Records to process:
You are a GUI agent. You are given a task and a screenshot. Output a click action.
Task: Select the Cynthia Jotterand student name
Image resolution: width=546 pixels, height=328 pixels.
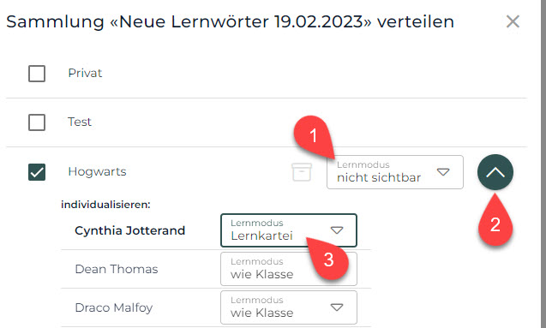[x=130, y=230]
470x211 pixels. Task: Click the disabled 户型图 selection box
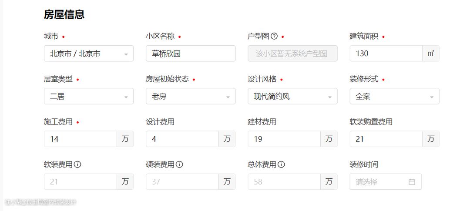[292, 54]
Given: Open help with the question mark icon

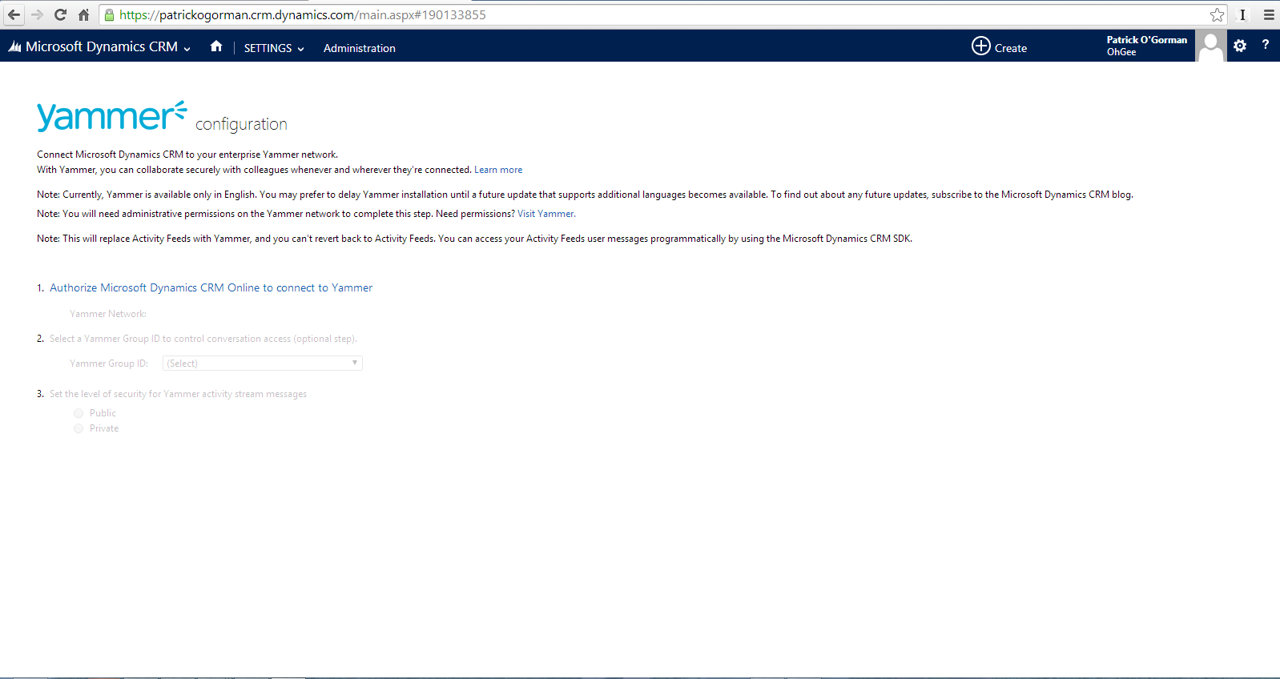Looking at the screenshot, I should (1266, 45).
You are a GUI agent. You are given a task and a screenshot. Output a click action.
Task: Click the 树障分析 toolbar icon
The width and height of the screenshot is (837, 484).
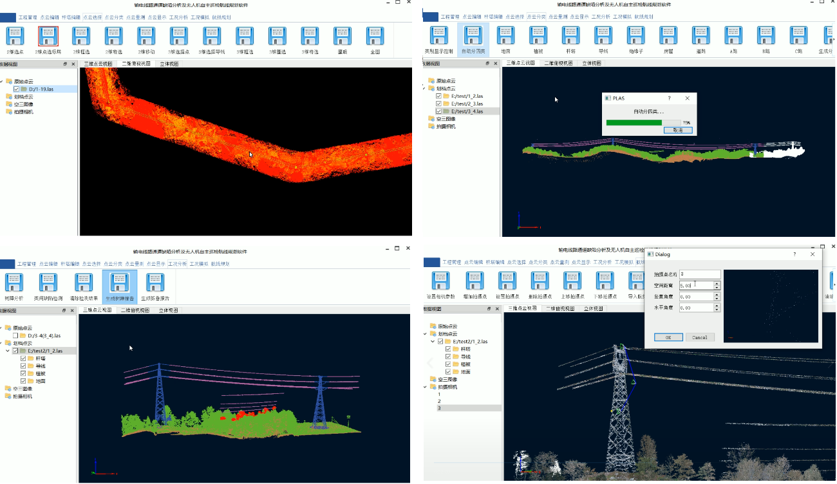click(15, 284)
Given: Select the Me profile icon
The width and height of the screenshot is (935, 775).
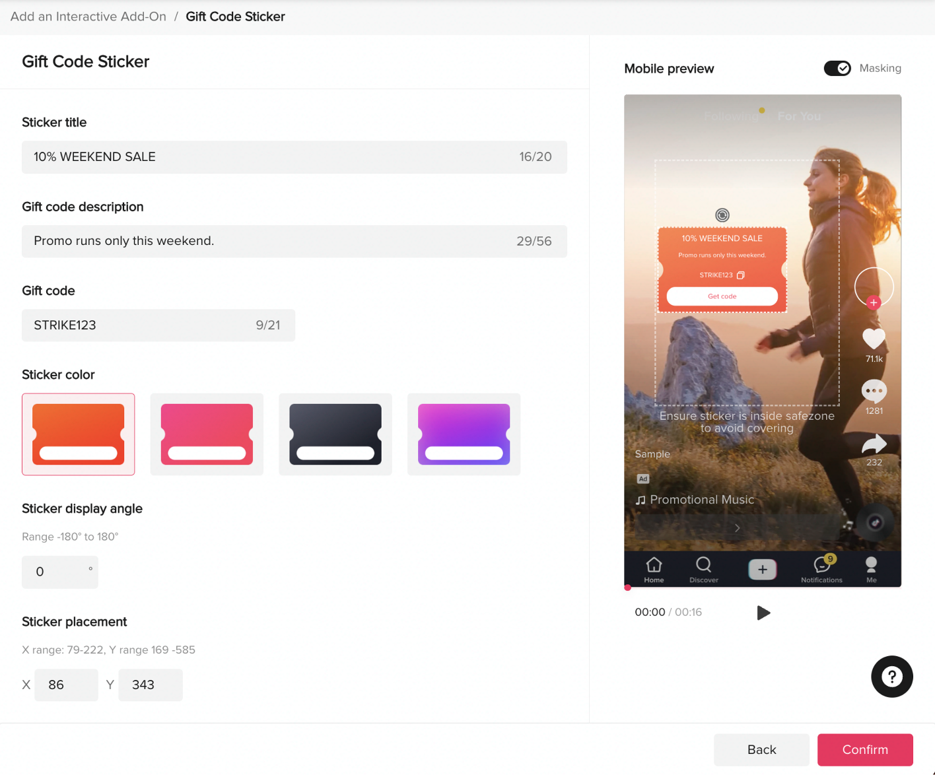Looking at the screenshot, I should (871, 566).
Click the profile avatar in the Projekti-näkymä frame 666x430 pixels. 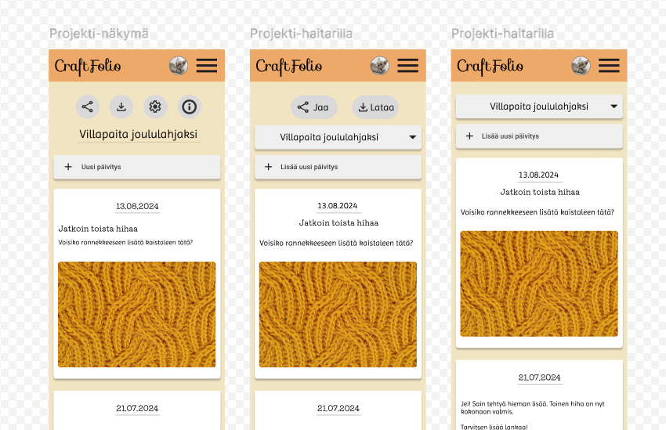pyautogui.click(x=179, y=66)
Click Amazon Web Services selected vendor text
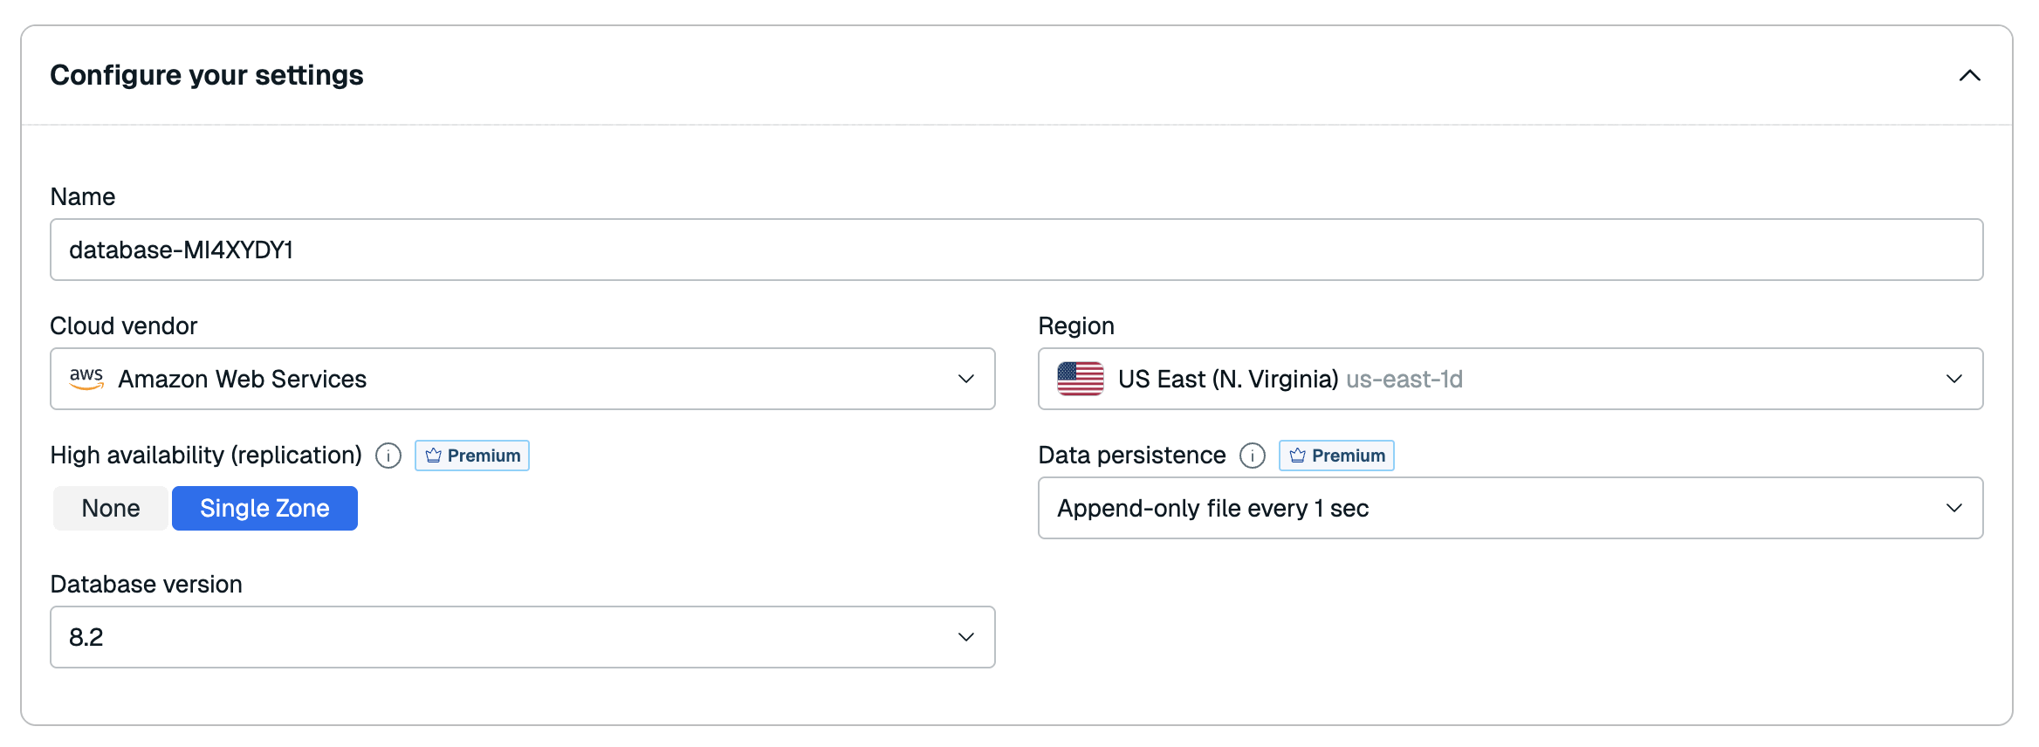This screenshot has height=747, width=2039. click(243, 379)
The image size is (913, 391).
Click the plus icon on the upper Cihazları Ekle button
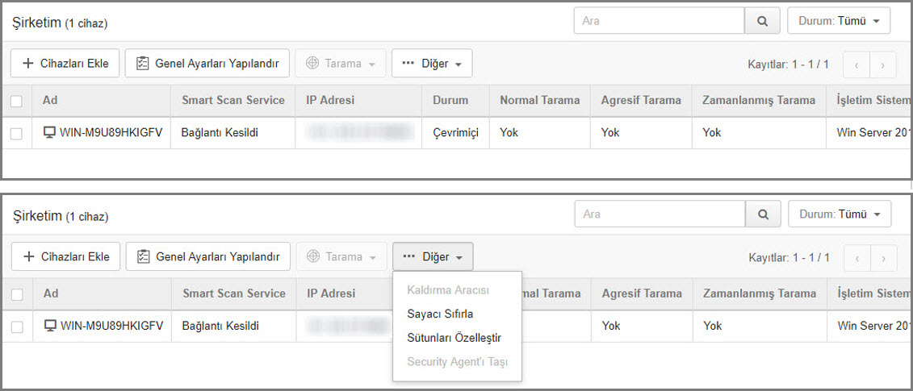coord(28,63)
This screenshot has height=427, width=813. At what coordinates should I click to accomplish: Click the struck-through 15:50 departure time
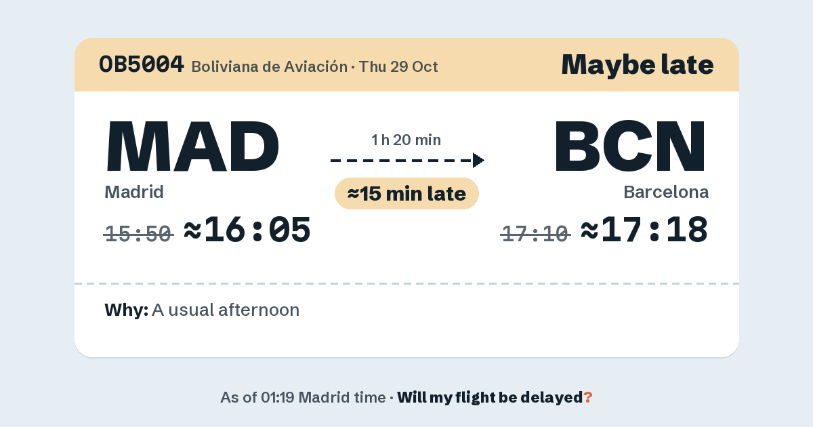pyautogui.click(x=138, y=234)
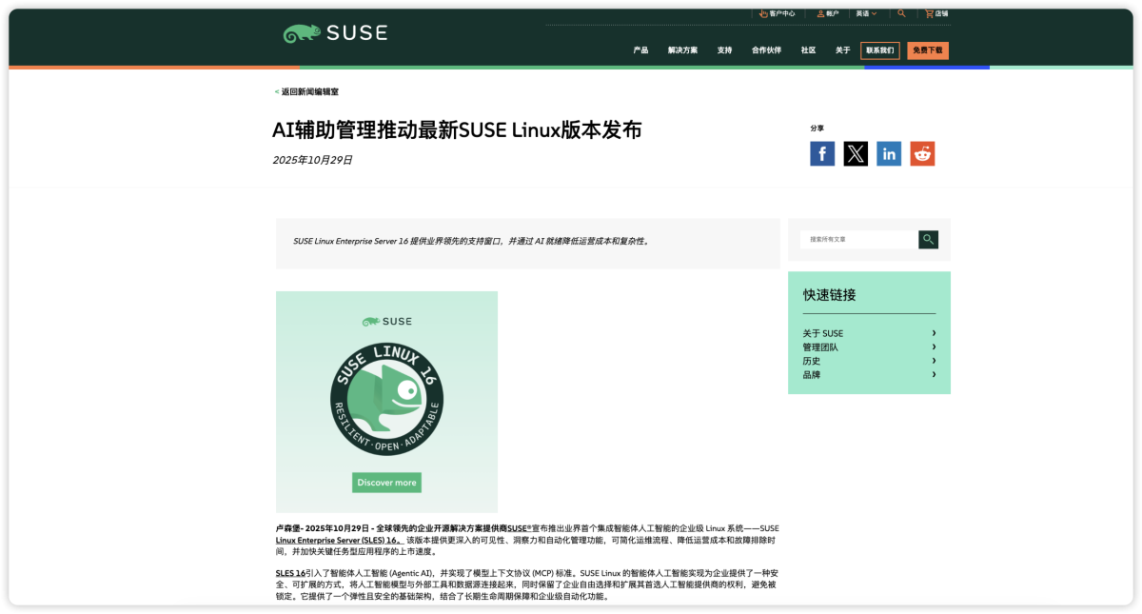Open the 产品 navigation menu
This screenshot has width=1142, height=614.
point(640,50)
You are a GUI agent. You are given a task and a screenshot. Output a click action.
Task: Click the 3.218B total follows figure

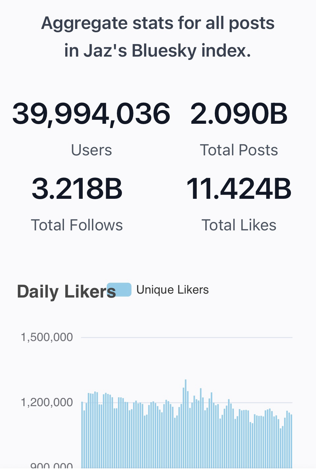coord(77,189)
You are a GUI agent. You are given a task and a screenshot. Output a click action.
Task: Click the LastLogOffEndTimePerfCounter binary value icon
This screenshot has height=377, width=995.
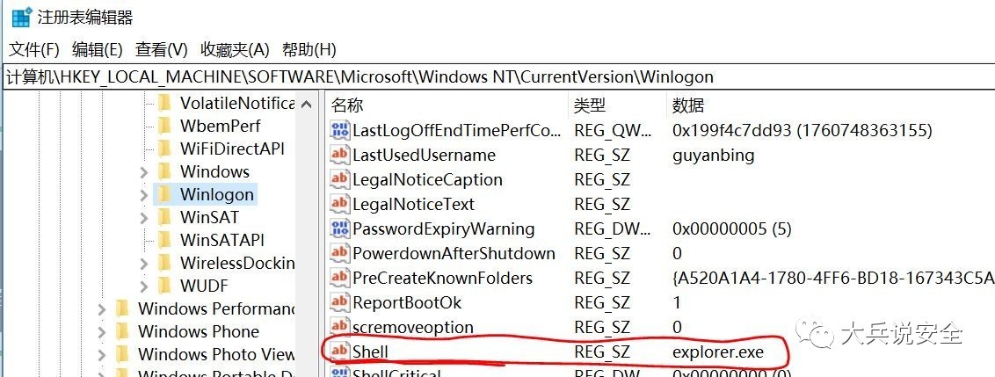339,130
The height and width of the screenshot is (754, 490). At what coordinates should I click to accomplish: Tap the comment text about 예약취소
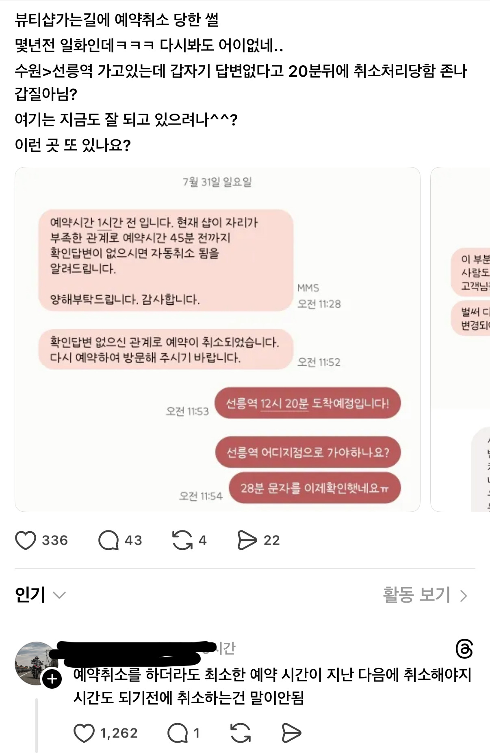[x=272, y=686]
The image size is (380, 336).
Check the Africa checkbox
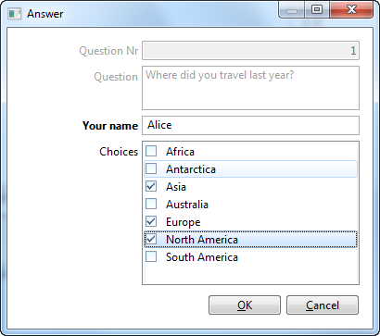(x=151, y=151)
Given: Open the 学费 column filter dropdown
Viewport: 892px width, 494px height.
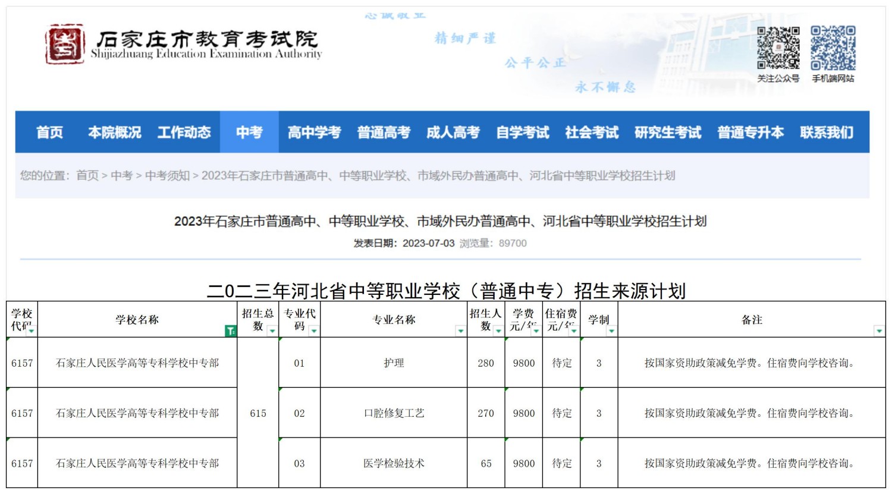Looking at the screenshot, I should tap(536, 331).

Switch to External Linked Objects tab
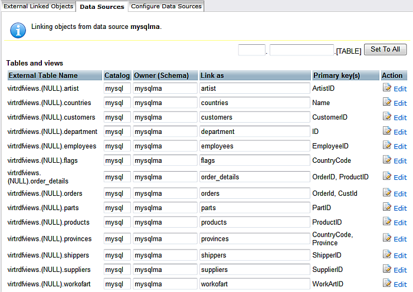click(38, 6)
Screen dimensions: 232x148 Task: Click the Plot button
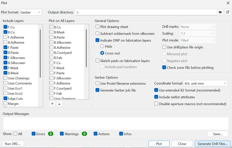tap(159, 144)
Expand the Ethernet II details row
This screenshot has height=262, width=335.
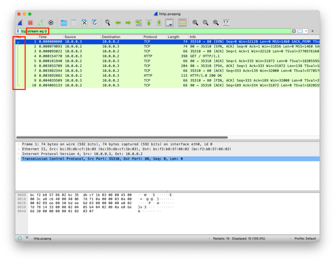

Given request: Retype the records from the start through the line containing "Looking at the screenshot, I should (1266, 45).", both ends included, leaving out the pictures.

Solution to the problem:
You are a GUI agent. You are given a task and a screenshot. Output a click action.
Task: Select the Cynthia Jotterand student name
Image resolution: width=546 pixels, height=328 pixels.
[x=130, y=230]
470x211 pixels. Task: Click the disabled 户型图 selection box
[292, 54]
Given: Open help with the question mark icon

Looking at the screenshot, I should (1266, 45).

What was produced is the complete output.